Even for John, the continuous glucose monitor isn’t a panacea for managing blood sugar levels.
“The promise of the CGM is that more data can lead to more informed decisions and ultimately narrow the bounds of that unpredictability. But I have a sense of constant unpredictability with Type 1 diabetes that the steady stream of data still hasn’t, at least for me, done much to mitigate.
In theory, blood sugar is determined by a few manageable components — insulin, exercise, food, time — yet to me, it still often feels hard to know what these inputs even are, much less predict how they will interact with one another. I sometimes have a nagging feeling that I could be doing more — that if I just paid closer attention or changed my insulin delivery settings more often or standardized the times at which I eat and exercise and sleep more exactly, I could lower the amount of variability. To an extent, it’s probably true, but it’s frustrating that the more technology there is, the more time I seem to spend thinking about diabetes, not less.”

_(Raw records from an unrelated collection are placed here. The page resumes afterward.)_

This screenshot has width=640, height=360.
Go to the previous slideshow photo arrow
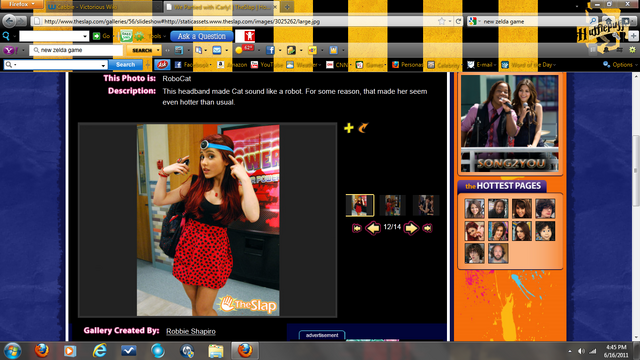pyautogui.click(x=373, y=228)
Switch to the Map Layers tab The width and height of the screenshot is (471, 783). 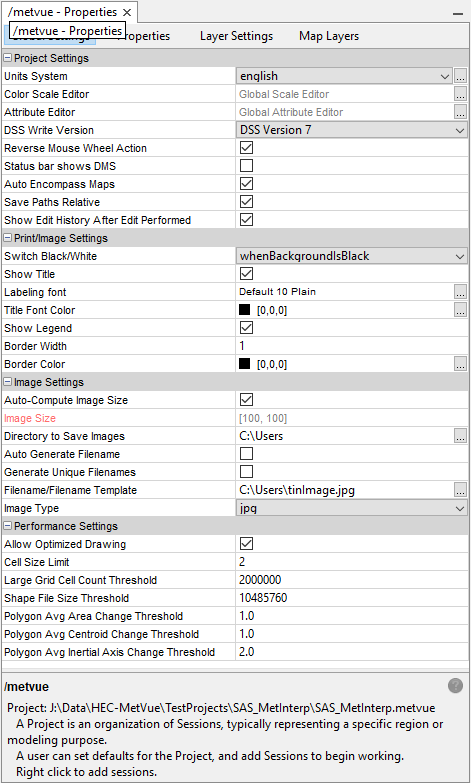tap(329, 36)
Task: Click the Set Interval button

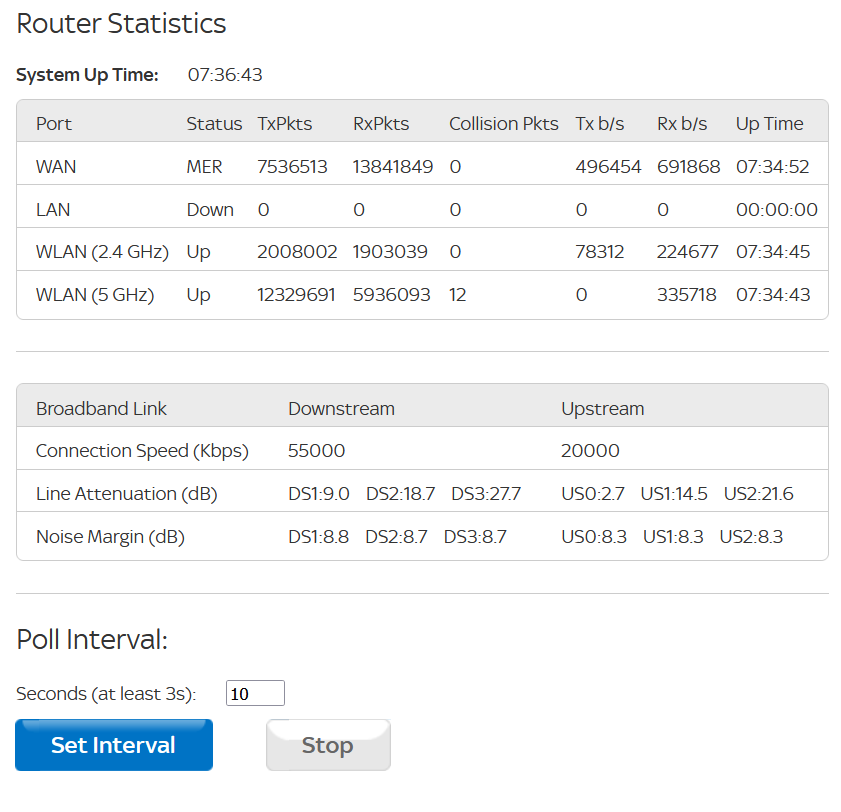Action: click(113, 745)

Outside of those criticisms, though, companies like Levels are helping build a body of knowledge around glucose trends in people without diabetes — which researchers still don’t know much about. They’re running studies with users: Levels, for example, is aiming to enroll 50,000 people in a study that will track blood sugar patterns in people without diabetes through their day-to-day lives. “We expect that we will dramatically increase our knowledge about blood sugar patterns, blood sugar, baselines, and just glycemic control and metabolic health in general,” Kelley-Chew says.
It’s still early days — which even people promoting the devices recognize. “We all need to be humble here and understand the fact that research is emerging,” says Kelley-Chew.